Select, from the material below, each line with "aprsoft" in it.
===============
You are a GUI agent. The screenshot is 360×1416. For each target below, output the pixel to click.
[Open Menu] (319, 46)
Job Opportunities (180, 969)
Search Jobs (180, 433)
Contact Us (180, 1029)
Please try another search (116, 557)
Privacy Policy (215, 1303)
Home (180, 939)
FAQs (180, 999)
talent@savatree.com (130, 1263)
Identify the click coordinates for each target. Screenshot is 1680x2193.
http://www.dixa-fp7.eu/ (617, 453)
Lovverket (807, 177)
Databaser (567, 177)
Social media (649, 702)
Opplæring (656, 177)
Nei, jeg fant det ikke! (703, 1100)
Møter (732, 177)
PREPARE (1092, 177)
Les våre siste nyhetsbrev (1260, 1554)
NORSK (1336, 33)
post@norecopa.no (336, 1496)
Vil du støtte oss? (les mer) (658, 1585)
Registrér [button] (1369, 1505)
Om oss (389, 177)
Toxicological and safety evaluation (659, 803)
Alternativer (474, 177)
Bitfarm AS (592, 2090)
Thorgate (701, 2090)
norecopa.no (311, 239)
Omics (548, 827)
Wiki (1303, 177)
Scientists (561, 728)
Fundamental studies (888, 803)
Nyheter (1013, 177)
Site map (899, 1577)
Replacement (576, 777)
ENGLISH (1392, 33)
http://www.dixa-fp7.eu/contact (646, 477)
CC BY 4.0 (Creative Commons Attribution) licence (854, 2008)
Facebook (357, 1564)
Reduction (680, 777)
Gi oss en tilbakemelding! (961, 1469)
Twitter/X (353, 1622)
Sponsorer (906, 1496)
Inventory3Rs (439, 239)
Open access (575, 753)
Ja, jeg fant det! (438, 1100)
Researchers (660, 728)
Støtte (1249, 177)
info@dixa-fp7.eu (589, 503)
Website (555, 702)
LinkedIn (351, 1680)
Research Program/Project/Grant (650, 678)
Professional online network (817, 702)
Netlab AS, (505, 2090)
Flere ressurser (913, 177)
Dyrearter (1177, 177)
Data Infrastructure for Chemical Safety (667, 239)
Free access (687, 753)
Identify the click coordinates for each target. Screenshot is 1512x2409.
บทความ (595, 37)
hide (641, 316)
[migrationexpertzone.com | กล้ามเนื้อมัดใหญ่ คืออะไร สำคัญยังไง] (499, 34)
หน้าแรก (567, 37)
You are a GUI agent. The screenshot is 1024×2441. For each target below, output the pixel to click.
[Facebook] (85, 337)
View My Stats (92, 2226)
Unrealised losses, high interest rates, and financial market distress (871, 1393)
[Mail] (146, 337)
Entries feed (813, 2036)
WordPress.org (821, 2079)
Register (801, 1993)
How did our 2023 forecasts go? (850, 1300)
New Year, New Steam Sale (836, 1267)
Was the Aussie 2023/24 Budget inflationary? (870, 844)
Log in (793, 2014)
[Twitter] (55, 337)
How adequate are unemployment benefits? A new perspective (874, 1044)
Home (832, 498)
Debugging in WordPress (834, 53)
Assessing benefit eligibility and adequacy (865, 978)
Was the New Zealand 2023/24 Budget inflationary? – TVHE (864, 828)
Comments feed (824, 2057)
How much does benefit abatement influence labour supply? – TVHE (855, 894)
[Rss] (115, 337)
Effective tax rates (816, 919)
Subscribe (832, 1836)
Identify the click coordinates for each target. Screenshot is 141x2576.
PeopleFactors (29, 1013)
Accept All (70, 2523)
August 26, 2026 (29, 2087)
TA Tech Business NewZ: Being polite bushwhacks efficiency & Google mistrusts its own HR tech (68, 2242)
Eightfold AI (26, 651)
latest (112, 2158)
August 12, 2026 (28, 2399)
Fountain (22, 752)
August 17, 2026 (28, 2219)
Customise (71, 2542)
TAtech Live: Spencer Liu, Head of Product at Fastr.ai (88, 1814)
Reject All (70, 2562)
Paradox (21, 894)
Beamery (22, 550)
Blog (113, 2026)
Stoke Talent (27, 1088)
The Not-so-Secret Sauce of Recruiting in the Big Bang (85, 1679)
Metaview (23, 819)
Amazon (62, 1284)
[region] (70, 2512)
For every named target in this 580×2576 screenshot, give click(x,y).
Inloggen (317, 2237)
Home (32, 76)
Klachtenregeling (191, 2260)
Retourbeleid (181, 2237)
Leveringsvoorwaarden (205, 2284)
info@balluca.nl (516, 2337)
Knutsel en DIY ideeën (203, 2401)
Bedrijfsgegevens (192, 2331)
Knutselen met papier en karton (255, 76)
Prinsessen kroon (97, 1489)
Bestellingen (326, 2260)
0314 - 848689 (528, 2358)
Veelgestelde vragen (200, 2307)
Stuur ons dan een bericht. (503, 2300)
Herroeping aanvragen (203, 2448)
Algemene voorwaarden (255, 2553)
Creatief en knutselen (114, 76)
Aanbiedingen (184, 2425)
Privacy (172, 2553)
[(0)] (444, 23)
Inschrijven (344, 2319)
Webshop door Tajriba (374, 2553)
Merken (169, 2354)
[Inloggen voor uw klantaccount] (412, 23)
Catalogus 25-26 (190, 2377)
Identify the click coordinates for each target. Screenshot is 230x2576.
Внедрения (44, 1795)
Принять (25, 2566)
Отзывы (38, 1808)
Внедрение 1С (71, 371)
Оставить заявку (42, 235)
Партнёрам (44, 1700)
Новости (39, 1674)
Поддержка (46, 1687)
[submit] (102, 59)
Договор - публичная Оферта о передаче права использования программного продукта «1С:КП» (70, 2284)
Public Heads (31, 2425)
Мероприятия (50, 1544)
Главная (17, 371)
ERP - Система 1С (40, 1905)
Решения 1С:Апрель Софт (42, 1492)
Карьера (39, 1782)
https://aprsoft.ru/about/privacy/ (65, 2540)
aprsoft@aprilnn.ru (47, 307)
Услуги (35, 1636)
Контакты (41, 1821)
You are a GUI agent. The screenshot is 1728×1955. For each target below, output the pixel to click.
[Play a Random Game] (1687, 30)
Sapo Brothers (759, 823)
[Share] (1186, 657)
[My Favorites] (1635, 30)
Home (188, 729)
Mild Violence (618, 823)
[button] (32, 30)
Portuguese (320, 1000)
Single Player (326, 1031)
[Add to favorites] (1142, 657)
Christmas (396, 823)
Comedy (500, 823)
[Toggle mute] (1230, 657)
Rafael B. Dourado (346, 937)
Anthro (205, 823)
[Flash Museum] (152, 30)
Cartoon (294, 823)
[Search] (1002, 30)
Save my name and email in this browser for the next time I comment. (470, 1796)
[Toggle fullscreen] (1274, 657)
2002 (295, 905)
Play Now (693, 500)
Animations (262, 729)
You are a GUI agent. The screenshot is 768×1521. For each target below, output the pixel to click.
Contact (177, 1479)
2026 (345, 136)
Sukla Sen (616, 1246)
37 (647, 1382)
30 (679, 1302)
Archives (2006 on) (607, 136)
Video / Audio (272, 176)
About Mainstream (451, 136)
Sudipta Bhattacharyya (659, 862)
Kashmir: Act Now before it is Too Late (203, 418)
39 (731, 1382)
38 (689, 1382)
===============
**Task solution**
https://aprsoft.ru/about/privacy/ (65, 2540)
aprsoft@aprilnn.ru (47, 307)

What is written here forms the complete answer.